* [Reading passage]:
******

6 Minute Read

At Playwire, we’re always looking toward the future. To help publishers maximize their revenue, we have to look forward so we can see changes coming, prepare for them and, ultimately, thrive. 

Still, there’s something to be said for looking backward, too. Knowing what’s behind you — what you’ve been through, the challenges you’ve overcome, your regrets and your biggest victories — informs what you do in the present and how you move into the future.

So, that’s exactly what we did. We took the time to look back and write out the history of Playwire. Read on to get to know us a bit better.

History of Playwire

Playwire: What’s in the Name?

Before we get too deep into Playwire’s history, let’s take a look at the name. Like our company, our name has evolved over the years.

In our company’s earliest days — literally within the first month — we went through our first name change. At first, we called ourselves E-Game Logic. Within one month of our founding, we got everyone’s favorite piece of mail: a cease and desist letter. It was from another company with a highly similar name. 

We weren’t married to the name, so instead of fighting it, we decided to make a change. The thought process went a little bit like this: synergy, internet … Intergi. 

Nobody was thrilled with the new name, but it did the trick until around 2014. Founder and CEO Jayson Dubin was at a dinner with several other industry leaders. One of the dinner guests was generously bending Jayson’s ear about how much he disliked the name Intergi. Then, he said he was going to prove that the name wasn’t right. 

He asked someone else at the table if their company had ever worked with Intergi. The person said no, they didn’t think so. As it turned out, that person was in charge of one of Intergi’s largest partners.

******

* [Recorded data]:
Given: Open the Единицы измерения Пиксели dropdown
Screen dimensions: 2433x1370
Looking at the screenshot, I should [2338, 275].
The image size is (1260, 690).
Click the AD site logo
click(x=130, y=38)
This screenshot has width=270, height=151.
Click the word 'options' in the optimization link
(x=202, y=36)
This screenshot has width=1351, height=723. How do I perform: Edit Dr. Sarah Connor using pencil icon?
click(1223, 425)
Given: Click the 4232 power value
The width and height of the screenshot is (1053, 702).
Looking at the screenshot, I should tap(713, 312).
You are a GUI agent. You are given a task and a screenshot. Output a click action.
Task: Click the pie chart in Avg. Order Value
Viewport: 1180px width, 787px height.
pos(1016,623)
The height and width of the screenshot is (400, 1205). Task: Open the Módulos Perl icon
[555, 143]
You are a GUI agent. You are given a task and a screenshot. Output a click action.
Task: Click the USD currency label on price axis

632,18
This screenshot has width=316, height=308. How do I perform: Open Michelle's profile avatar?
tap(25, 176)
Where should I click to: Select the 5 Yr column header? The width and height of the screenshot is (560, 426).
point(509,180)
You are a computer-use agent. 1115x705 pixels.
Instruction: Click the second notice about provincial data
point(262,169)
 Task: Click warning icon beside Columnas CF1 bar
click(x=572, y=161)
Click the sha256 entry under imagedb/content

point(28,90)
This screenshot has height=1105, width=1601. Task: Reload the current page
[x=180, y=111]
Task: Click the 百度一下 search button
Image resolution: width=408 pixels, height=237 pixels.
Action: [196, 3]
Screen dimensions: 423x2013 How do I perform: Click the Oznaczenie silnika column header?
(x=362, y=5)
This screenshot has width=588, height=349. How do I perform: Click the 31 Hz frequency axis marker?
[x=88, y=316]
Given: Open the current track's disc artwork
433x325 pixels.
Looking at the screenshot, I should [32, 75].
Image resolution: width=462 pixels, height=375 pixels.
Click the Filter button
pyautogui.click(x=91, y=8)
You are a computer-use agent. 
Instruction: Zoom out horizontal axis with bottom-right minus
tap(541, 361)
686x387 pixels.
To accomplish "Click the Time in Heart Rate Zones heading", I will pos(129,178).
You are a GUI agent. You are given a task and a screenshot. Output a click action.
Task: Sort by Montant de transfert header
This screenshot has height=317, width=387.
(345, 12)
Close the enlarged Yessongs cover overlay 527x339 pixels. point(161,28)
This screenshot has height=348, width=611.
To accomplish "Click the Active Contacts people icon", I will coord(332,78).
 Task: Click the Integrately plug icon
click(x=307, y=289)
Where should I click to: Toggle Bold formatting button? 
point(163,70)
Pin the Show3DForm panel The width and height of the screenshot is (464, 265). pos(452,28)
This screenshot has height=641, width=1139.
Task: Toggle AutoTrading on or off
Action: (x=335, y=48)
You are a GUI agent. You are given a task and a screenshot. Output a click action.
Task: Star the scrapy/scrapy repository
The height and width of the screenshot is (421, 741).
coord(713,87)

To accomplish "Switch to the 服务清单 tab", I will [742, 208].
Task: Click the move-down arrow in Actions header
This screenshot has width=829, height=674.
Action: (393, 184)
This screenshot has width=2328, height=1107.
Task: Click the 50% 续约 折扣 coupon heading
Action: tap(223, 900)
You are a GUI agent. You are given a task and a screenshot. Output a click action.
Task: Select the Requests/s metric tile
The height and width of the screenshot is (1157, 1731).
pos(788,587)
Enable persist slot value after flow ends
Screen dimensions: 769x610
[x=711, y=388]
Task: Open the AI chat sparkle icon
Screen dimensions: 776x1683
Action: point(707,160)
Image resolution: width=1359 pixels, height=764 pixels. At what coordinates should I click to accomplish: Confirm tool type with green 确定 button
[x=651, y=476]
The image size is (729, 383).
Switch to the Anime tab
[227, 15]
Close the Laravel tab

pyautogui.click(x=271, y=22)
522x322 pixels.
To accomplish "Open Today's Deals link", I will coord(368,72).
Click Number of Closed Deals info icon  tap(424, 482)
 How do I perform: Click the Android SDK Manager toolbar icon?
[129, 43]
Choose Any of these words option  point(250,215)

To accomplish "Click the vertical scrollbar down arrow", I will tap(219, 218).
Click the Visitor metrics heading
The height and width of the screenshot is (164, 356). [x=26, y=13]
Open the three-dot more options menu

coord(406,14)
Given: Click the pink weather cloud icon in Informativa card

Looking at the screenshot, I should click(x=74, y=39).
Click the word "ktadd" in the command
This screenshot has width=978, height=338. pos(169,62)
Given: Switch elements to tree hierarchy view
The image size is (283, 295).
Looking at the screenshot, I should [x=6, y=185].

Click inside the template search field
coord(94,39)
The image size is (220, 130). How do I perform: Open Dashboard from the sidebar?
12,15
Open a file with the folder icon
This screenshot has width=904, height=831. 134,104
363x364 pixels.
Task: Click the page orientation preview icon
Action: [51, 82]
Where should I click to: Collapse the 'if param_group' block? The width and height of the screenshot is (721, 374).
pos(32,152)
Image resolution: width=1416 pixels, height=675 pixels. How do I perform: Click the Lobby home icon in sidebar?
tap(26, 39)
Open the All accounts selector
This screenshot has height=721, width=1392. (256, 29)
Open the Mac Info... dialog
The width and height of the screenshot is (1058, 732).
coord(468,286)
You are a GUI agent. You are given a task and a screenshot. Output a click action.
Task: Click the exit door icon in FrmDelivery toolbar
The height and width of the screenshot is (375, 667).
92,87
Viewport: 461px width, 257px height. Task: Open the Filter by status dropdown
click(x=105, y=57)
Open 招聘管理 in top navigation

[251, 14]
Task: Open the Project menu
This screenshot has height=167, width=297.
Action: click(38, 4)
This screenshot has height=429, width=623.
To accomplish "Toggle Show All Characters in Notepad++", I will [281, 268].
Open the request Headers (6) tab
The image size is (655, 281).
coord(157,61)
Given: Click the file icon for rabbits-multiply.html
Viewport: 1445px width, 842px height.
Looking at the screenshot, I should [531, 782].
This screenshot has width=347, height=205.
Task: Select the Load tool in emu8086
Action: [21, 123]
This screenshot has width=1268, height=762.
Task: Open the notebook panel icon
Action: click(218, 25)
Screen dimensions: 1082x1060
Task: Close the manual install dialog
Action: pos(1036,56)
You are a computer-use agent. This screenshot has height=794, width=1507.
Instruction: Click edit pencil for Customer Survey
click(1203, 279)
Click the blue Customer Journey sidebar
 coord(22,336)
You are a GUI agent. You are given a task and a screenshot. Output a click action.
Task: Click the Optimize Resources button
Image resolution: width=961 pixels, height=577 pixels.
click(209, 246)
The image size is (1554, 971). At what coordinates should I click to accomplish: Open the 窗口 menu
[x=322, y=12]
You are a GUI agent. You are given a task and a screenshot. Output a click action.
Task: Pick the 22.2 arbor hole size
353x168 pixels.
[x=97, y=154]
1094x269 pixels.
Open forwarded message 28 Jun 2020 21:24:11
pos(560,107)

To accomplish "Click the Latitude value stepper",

******

* [Tasks to perform]:
1. According to the Playwire history page, why did the company drop the name E-Game Logic?
2. Quote the passage from the Playwire history page starting at "At Playwire, we’re" and ending at "over the years.".
3. Who is named on the Playwire history page as the company's founder and CEO?

* [Responses per task]:
1. Within a month of its founding, the company received a cease and desist letter from another company with a highly similar name. Because it wasn't attached to the name, it chose to change it instead of fighting.

2.
At Playwire, we’re always looking toward the future. To help publishers maximize their revenue, we have to look forward so we can see changes coming, prepare for them and, ultimately, thrive. 

Still, there’s something to be said for looking backward, too. Knowing what’s behind you — what you’ve been through, the challenges you’ve overcome, your regrets and your biggest victories — informs what you do in the present and how you move into the future.

So, that’s exactly what we did. We took the time to look back and write out the history of Playwire. Read on to get to know us a bit better.

History of Playwire

Playwire: What’s in the Name?

Before we get too deep into Playwire’s history, let’s take a look at the name. Like our company, our name has evolved over the years.

3. Jayson Dubin